The grounds raised by the assessee are allowed.” 8. So far as tax impact of this appeal is concerned, it was conceded by the learned Counsel for the revenue that the impact was below the threshold. Mr. Bhattacharya, learned Counsel for the revenue however cited audit objection as the justification for maintaining the appeal. 9. We have gone through the orders of the assessing officer as well as the Commissioner in the scrutiny assessment. We do not find any material from which it could be ascertained that it was a mistake apparent on the face of the record. The Tribunal had rightly held that the question as to whether the assessee failed to satisfy the condition stipulated in Section 80IB sub-section (2) sub-clause (iv) was an issue which could be the subject of investigation but scrutiny assessment could not be further scrutinized invoking the jurisdiction for rectification under Section 154 of the Act to arrive at such a finding.

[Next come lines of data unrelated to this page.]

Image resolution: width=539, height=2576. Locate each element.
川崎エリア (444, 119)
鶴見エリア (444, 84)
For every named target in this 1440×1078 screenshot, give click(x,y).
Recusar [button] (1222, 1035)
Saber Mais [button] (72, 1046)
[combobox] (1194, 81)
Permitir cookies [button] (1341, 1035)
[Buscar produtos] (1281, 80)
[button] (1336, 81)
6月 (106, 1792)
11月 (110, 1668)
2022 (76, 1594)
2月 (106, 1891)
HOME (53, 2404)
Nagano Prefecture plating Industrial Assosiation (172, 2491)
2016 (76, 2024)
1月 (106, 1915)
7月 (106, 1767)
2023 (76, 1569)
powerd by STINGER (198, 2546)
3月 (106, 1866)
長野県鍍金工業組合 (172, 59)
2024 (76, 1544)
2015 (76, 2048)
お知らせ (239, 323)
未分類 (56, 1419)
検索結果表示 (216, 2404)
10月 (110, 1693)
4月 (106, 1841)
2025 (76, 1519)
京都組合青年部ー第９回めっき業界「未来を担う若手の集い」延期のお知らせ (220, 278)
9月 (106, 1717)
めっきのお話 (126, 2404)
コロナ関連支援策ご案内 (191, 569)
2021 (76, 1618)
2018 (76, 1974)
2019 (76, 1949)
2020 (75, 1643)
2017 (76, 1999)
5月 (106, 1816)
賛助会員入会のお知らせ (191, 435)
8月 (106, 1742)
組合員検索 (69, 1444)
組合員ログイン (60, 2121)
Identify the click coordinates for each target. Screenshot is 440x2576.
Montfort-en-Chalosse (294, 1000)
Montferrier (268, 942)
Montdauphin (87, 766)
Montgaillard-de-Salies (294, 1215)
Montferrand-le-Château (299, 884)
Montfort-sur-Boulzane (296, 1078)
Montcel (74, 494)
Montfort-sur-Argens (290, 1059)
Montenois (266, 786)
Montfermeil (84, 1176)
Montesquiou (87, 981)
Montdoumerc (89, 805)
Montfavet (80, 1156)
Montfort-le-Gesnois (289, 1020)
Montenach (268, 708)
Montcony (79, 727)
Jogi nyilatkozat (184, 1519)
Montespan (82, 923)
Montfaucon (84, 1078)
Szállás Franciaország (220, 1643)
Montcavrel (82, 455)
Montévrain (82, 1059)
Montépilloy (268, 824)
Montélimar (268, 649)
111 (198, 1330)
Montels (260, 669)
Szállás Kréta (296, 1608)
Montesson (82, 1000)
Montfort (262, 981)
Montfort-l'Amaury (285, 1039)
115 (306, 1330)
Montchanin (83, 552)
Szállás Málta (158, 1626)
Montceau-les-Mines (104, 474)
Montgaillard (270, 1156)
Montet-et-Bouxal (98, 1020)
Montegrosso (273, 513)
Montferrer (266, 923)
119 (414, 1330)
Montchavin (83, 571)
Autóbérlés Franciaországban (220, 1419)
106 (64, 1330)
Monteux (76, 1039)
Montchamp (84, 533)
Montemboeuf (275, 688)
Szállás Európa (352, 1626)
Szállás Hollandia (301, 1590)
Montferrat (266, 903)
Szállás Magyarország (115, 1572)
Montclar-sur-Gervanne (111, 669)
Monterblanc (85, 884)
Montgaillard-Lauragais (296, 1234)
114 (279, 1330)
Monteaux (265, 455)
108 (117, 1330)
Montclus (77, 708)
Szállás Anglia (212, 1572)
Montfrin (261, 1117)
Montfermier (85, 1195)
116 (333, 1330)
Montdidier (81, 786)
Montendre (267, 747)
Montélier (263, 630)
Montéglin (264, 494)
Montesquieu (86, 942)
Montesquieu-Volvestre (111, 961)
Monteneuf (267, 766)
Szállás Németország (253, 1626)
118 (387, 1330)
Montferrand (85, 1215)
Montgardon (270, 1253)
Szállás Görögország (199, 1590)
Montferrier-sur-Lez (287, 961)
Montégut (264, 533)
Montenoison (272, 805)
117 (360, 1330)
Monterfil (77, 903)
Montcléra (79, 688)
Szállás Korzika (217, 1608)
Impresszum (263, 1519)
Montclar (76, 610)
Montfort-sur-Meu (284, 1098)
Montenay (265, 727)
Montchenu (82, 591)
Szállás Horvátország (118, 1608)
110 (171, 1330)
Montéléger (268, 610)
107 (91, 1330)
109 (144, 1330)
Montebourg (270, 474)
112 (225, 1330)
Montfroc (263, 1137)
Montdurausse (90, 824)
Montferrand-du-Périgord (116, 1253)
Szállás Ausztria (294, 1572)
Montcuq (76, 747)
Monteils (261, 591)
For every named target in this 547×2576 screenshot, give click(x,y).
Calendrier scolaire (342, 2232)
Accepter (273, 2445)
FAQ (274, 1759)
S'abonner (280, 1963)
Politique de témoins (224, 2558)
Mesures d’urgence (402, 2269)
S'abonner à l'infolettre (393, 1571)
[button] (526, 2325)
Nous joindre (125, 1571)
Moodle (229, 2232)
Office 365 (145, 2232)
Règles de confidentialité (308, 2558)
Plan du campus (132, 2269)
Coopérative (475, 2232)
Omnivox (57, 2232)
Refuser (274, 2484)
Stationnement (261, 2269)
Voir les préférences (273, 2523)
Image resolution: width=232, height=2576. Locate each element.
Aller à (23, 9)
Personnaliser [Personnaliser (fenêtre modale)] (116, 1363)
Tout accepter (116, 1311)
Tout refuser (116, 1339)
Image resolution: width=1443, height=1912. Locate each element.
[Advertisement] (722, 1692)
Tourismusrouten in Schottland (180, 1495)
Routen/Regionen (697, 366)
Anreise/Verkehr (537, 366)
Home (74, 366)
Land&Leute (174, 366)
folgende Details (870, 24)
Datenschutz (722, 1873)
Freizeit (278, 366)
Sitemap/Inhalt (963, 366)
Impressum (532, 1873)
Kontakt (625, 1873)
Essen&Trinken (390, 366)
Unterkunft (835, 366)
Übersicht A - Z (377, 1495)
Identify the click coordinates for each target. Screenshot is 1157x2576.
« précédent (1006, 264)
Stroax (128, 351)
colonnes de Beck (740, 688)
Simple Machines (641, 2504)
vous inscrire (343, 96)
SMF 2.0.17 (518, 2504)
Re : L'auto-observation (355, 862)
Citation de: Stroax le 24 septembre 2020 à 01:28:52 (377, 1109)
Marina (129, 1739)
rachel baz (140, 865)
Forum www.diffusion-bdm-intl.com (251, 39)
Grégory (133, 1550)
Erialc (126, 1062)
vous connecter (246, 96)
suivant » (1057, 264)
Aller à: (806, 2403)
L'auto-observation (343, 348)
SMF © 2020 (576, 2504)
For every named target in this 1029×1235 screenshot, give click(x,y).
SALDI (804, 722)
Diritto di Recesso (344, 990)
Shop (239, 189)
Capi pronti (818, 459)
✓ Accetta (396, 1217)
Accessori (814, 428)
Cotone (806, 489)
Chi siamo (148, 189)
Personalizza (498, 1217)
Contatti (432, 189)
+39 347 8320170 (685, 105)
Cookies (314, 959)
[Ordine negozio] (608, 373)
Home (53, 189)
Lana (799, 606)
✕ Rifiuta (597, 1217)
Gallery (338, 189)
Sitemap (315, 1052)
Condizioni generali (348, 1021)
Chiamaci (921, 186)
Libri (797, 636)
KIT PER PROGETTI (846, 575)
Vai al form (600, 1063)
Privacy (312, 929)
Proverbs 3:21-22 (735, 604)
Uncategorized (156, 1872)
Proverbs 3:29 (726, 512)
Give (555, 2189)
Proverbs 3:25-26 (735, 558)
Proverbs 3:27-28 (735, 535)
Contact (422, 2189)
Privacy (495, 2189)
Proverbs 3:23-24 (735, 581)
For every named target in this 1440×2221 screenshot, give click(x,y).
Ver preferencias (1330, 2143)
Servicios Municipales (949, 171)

We accept the revenue’s contention that principles of res judicata does not apply in a tax proceeding but that is not the point on which we are rejecting the appeal. We do not think any substantial question of law is involved in this appeal. We concur with the Tribunal that Section 154 of the Act could not be invoked by the Assessing Officer in the facts of this case. 10. The appeal is accordingly dismissed along with the stay petition. No order as to costs.